A máquina montada é infinitamente maior do que Miguel Albuquerque, esmagadoramente maior, uma engrenagem antiga e meticulosa, oleada por décadas de favores, nomeações e dependências, uma estrutura que não precisa de um rosto específico para continuar a funcionar. Albuquerque é apenas a peça do momento, um gestor temporário de um mecanismo que se perpetua por si próprio, uma cabeça que pode ser cortada e substituída sem que o corpo sofra, porque o verdadeiro poder está entranhado na Madeira como as raízes de uma árvore velha, impossível de arrancar sem rebentar o solo inteiro.
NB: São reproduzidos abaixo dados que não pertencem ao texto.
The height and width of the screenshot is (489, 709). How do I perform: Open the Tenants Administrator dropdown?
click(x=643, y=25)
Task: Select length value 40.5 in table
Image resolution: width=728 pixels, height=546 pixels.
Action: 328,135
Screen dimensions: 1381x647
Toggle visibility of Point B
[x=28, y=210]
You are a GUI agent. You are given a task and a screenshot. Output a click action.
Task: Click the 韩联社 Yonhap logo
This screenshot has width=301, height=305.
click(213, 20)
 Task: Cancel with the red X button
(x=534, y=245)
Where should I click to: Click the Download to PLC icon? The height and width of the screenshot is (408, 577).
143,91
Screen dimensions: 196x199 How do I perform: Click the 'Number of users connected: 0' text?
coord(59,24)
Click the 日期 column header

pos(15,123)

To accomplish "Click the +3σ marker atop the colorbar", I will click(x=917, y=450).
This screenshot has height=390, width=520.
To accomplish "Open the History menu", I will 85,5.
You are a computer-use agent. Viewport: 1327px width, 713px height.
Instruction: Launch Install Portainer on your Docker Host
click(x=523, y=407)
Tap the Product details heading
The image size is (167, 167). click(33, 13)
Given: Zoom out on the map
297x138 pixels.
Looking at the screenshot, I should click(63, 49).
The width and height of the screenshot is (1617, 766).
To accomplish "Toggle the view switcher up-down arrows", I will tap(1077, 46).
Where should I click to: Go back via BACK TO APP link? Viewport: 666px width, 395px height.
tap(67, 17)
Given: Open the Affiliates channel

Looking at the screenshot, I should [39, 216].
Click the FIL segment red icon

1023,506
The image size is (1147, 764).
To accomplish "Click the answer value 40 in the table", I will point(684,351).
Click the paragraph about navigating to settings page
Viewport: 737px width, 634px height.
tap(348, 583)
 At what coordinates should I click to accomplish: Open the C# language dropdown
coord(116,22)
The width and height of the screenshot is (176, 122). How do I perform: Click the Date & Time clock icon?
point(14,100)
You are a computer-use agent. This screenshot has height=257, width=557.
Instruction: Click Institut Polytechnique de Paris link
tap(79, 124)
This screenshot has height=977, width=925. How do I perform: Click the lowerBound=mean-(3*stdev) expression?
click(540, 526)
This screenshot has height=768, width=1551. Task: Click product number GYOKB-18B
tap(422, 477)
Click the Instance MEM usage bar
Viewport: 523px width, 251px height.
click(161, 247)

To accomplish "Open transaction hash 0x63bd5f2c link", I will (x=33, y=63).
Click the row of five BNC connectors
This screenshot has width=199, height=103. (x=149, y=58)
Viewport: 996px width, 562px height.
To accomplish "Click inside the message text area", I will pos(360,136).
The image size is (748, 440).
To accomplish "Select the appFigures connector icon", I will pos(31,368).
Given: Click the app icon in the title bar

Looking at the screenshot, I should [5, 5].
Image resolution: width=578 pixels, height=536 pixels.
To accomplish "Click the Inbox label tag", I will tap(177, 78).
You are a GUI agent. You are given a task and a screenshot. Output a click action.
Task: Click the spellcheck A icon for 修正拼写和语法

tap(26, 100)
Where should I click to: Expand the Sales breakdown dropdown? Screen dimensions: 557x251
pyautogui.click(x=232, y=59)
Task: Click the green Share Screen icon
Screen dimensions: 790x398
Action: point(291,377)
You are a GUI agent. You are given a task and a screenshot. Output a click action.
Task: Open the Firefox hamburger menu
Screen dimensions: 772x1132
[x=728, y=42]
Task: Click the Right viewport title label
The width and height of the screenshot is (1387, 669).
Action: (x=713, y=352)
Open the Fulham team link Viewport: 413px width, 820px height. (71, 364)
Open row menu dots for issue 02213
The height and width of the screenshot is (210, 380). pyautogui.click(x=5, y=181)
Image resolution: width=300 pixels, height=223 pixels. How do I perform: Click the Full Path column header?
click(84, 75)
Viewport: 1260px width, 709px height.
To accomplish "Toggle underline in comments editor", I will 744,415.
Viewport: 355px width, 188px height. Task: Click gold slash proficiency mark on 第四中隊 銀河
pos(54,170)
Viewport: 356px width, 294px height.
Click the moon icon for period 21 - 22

A mesma rede de interesses, a mesma inércia, os mesmos jogos de bastidores. Depois, um novo nome, um novo rosto, um novo discurso. Depois, os jornais a escreverem sobre mudança, sobre futuro, sobre renovação. Depois, a continuação de sempre. Porque o icebergue não se move, não se parte, não se dissolve. Fica ali… à espera, porque com ou sem Albuquerque a máquina é a mesma. E não vai mudar porque se lhe substitui a cabeça.
3. O Sono dos Mortos Vivos, ou como a Europa fica lá longe
Sérgio Sousa Pinto escreveu recentemente no Expresso: “Na Europa Central dorme-se mal porque o passado foi ontem e nem sequer passou. Por cá, como é próprio dos aposentados do palco da História, dormimos como justos.”
O que me incomoda no sono português é o ressonar. Esse ruído fundo de gente convencida de que já não precisa de estar acordada para existir. Lá fora, na Europa Central, dormem mal porque o passado não os deixa dormir. Porque acordam a meio da noite com o barulho de botas que já não estão lá, porque as praças ainda têm os ecos dos discursos que anunciavam futuros que nunca chegaram. Dormem mal porque os escombros das guerras continuam nas cabeças, porque os nomes dos avós foram riscados de monumentos, porque ainda há velhos que tremem ao ouvir um sotaque russo ou alemão.
Por cá, dormimos como justos, dizem. Mas o sono dos justos é um sono de cansaço, e o nosso é só um sono de quem se habituou a não fazer nada. Dormimos porque não há guerra, não há história, não há memória, não há nada. Somos um país que desistiu de se lembrar de si próprio. Um país de velhos sentados ao sol, num banco de jardim, que passam os dias jogar ao Cassino e a mexer no bolso à procura de trocos que já não existem.
Às vezes, acordamos por instantes. Quando há um campeonato, quando vem o Papa, quando um canal de televisão nos diz haver escândalo. Mas voltamos a dormir logo a seguir. Não é um sono de inocência, nem de virtude. É um sono de país dispensado de viver. De país que já não dói a ninguém, nem a si próprio.